Document extract -
--- START ---

Escuadra v. Geovera Specialty Ins. Co.
Citation | 739 F.Supp.2d 967 |
Decision Date | 09 September 2010 |
Docket Number | No. 1:09-CV-974,1:09-CV-974 |
Parties | Maria ESCUADRA, Plaintiff v. GEOVERA SPECIALTY INSURANCE COMPANY, et al., Defendants. |
Court | United States District Courts. 5th Circuit. United States District Court of Eastern District Texas |
Michael R. Ramsey, Sean Michael Russell, The Mostyn Law Firm, Beaumont, TX, for Plaintiff.
Jay Scott Simon, Barry Andrew Moscowitz, Thompson Coe Cousins & Irons, Dallas, TX, for Defendants.
This "Hurricane Ike case" is assigned to United States district judge Ron Clark and is referred to the undersigned for pretrial proceedings under an administrative, unwritten referral order entered on November 19, 2009.
Unlike most such cases filed in or removed to this court after Hurricanes "Rita" and "Ike," the parties find themselves unable to resolve their dispute amicably, and they jointly request expedited rulings on two pending motions: (1) plaintiff's motion to remand this case back to the 172nd Judicial District Court of Jefferson County, Texas, and (2) defendant's motion to compel appraisal under the provisions of the homeowners' insurance policy at issue in this case. After briefing, both motions were argued orally at a hearing convened on July 20, 2010.
Plaintiff's motion to remand argues that this court lacks subject-matter jurisdiction, an issue that logically must be determined before addressing a non-jurisdictional appraisal question. Accordingly, this opinion is limited in scope to the question of whether this action must be remanded.
United States magistrate judges lack authority to adjudicate federal civil cases absent consent of all parties. The parties to this case have not consented to entry of judgment by a magistrate judge. A threshold question, therefore, is whether a motion to remand—which does not adjudicate the merits of a claim or defense, but which can result in terminating proceedings in federal court—is within a magistrate judge's authority to determine.
No definitive Supreme Court or Fifth Circuit decision teaches whether orders of remand adjudicate claims or defenses. Lower courts and other circuits are split.1 But, in a recent case whereonly pretrial matters were referred to a magistrate judge, the Fifth Circuit affirmed a magistrate judge's order remanding certain actions without objecting to the magistrate judge's action.2 In that case, however, the magistrate judge's authority to act on the remand motions was not challenged, and the appellate court's recitation of historical facts reveals that the presiding district judge reviewed and ratified the magistrate judge's order. Thus, magistrate judges apparently may rule on motions to remand at least when district-judge review is not foreclosed.

--- END ---

Task objective - Reproduce word for word the passage of the court opinion that begins at the words "United States magistrate" and stops after "authority to determine.". Rely only on the court opinion above.

Extracted records

--- START ---

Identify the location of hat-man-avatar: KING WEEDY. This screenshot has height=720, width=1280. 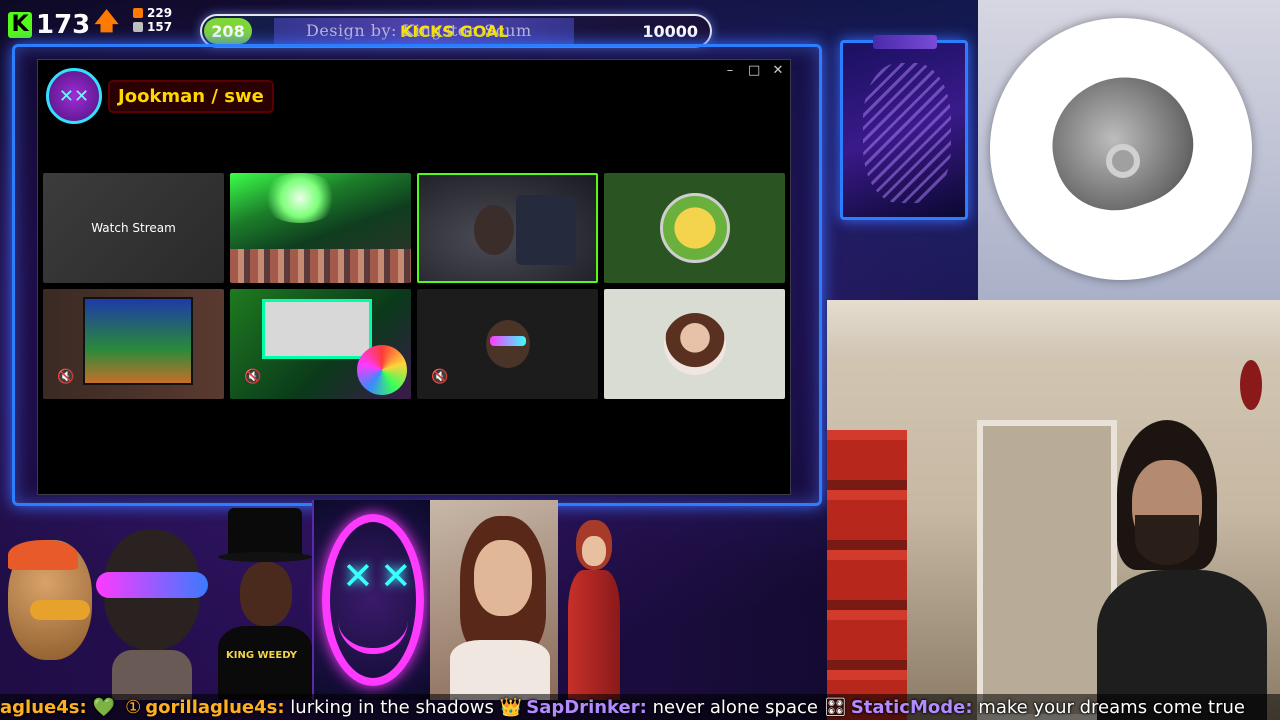
(265, 604).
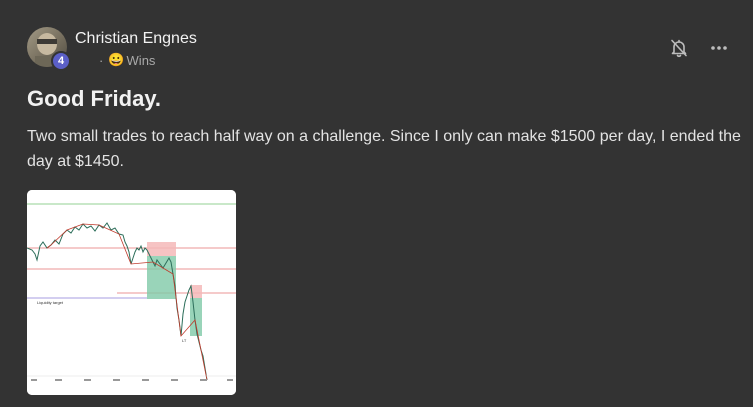  What do you see at coordinates (142, 60) in the screenshot?
I see `category-label: Wins` at bounding box center [142, 60].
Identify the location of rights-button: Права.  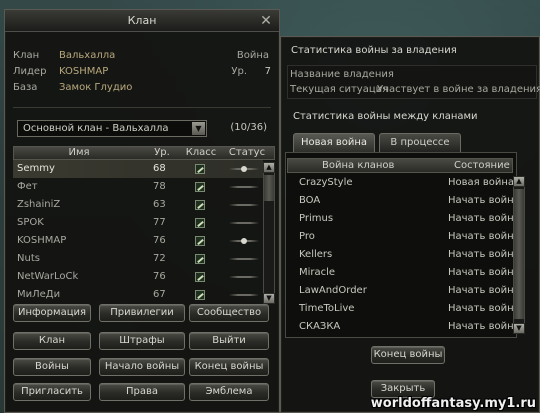
(142, 392).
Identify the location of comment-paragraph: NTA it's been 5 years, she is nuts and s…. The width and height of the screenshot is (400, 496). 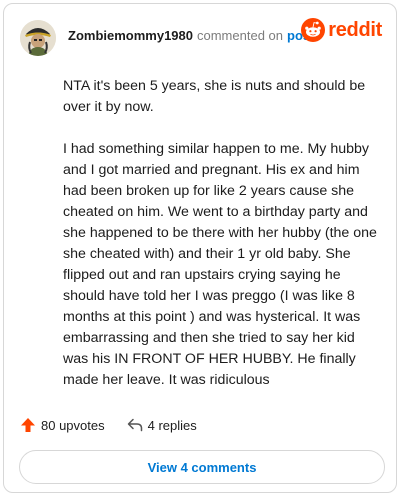
(214, 96).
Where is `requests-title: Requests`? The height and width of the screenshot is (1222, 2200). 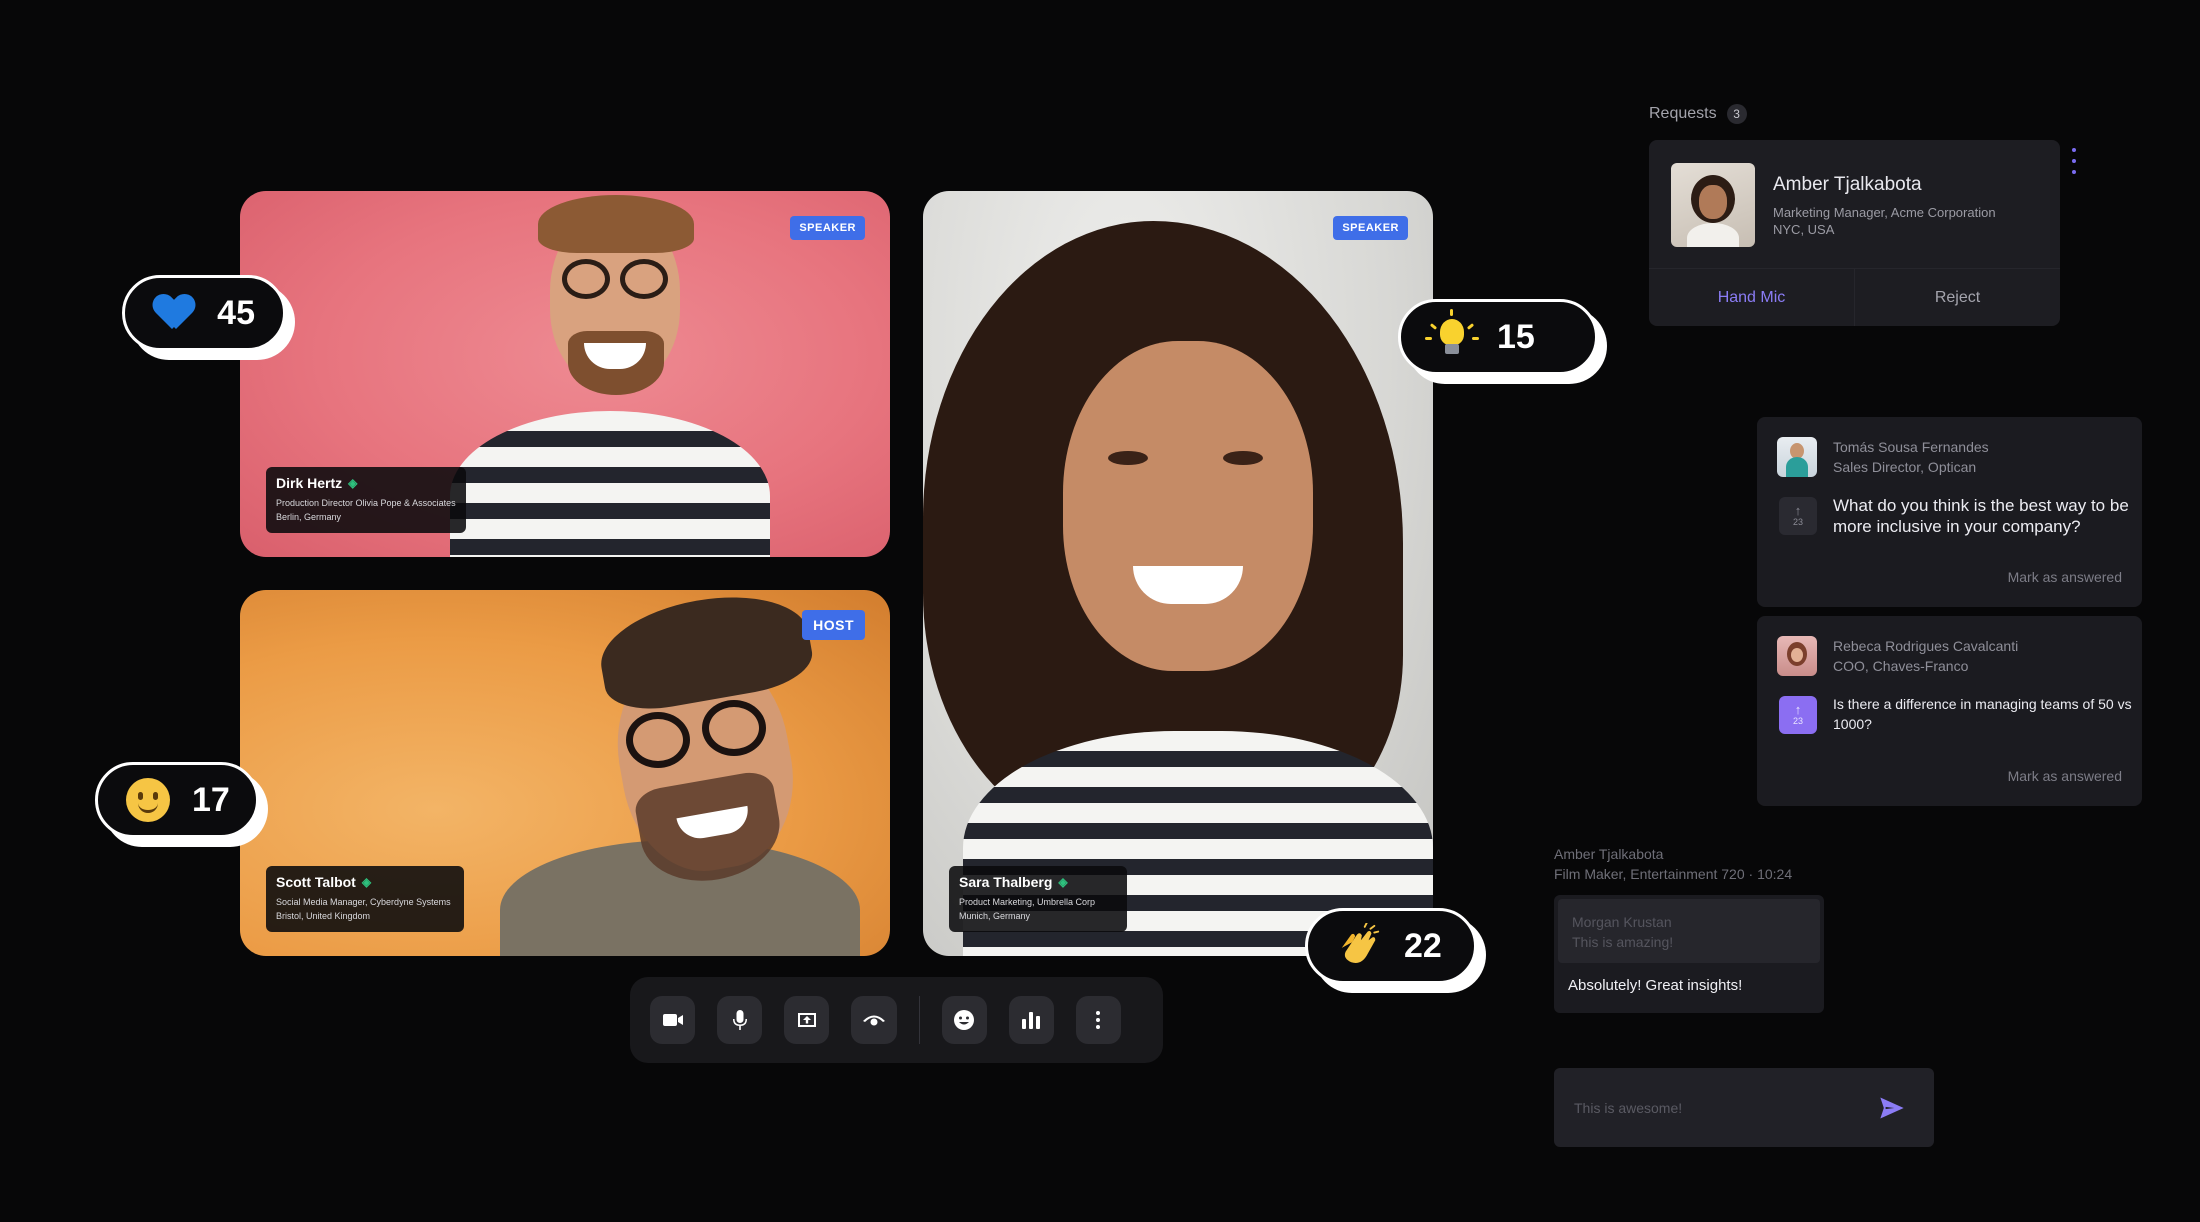 requests-title: Requests is located at coordinates (1683, 114).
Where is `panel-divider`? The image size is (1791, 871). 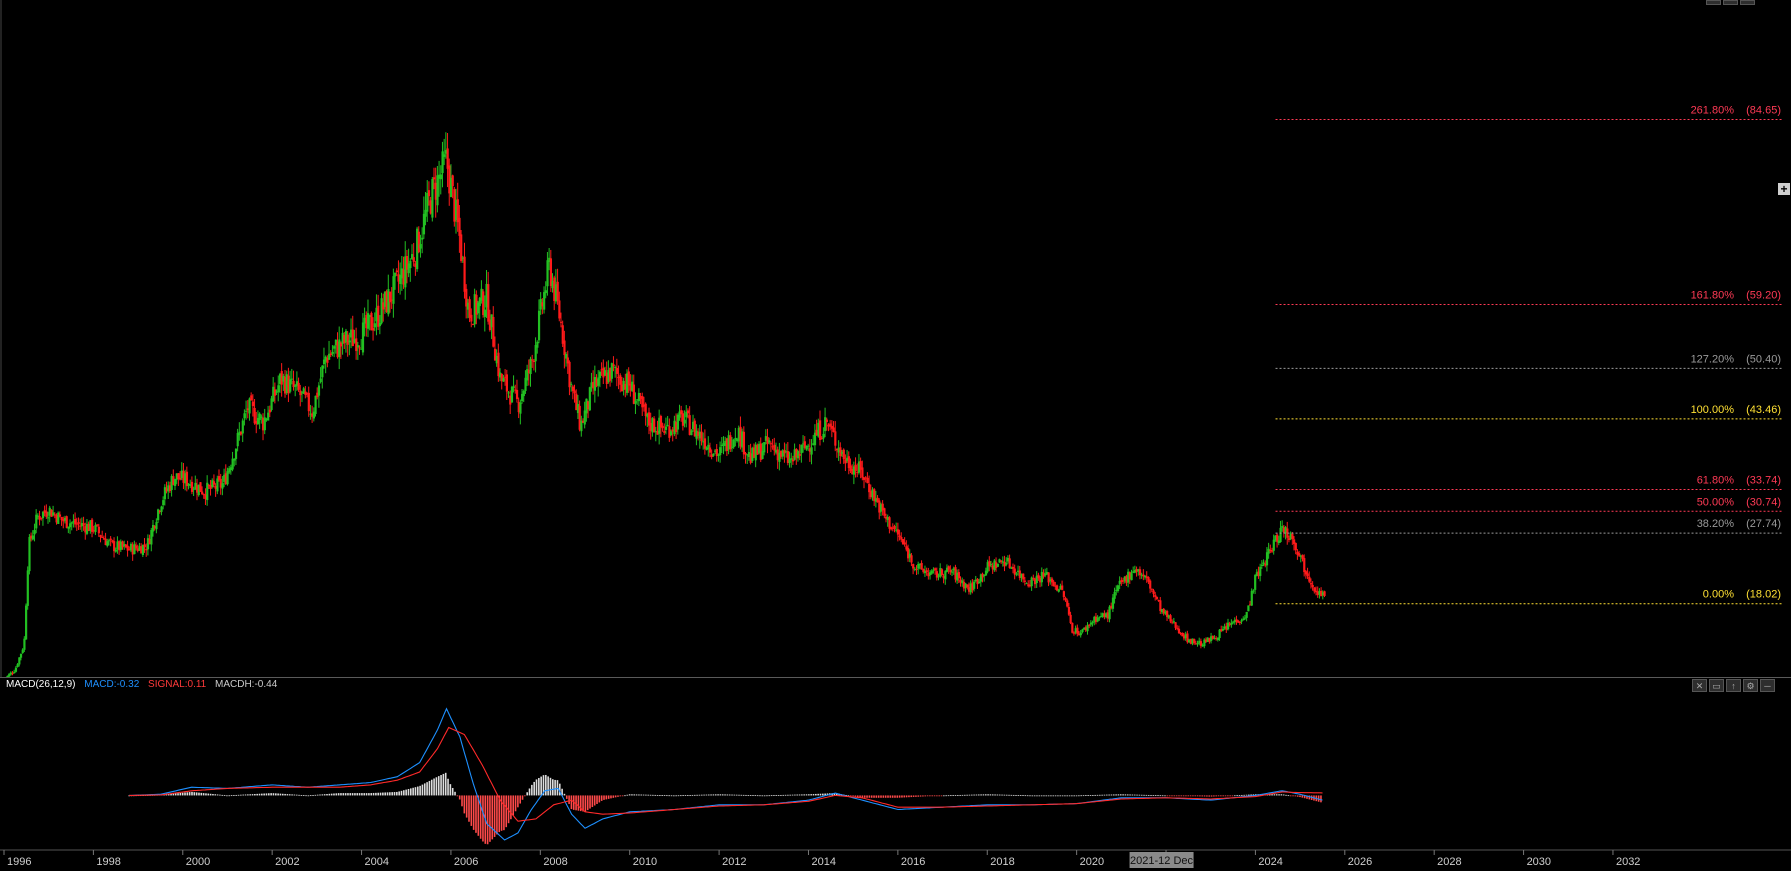 panel-divider is located at coordinates (896, 678).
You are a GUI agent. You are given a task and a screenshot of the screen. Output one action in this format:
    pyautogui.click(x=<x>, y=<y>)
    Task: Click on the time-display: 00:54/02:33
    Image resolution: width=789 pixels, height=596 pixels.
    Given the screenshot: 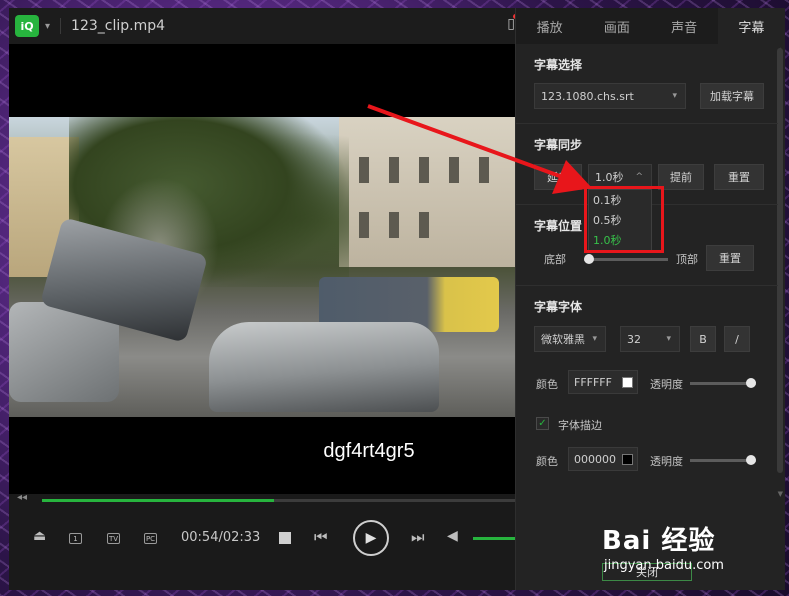 What is the action you would take?
    pyautogui.click(x=221, y=538)
    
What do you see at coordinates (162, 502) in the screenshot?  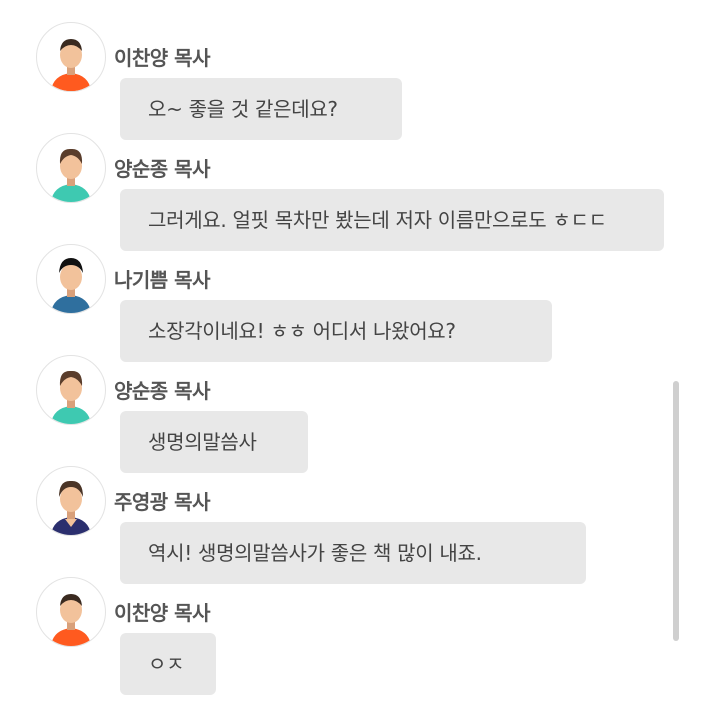 I see `sender-name: 주영광 목사` at bounding box center [162, 502].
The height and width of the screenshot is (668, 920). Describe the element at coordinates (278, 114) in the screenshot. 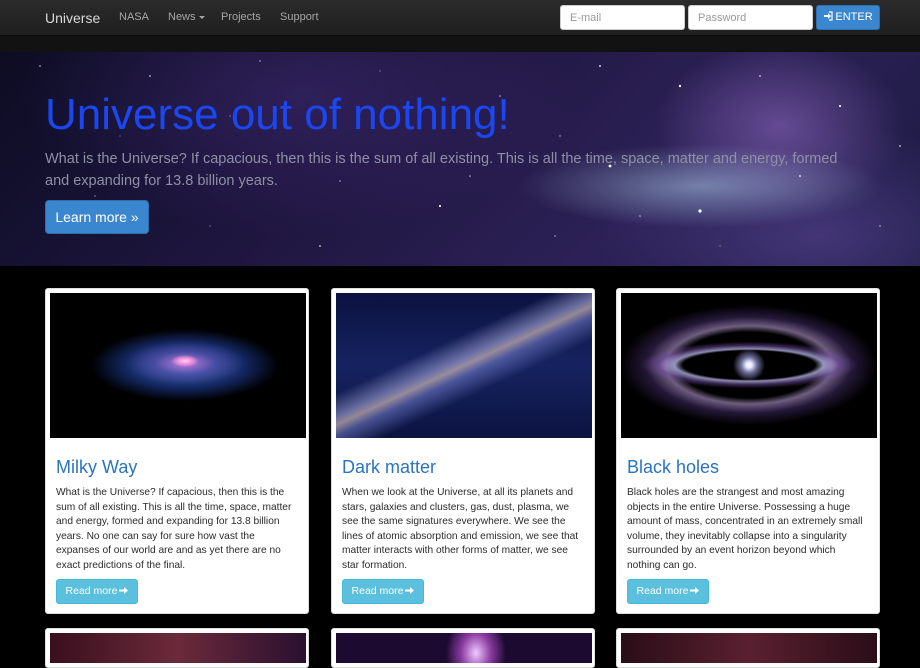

--- END ---

Result for this exercise -
United States magistrate judges lack authority to adjudicate federal civil cases absent consent of all parties. The parties to this case have not consented to entry of judgment by a magistrate judge. A threshold question, therefore, is whether a motion to remand—which does not adjudicate the merits of a claim or defense, but which can result in terminating proceedings in federal court—is within a magistrate judge's authority to determine.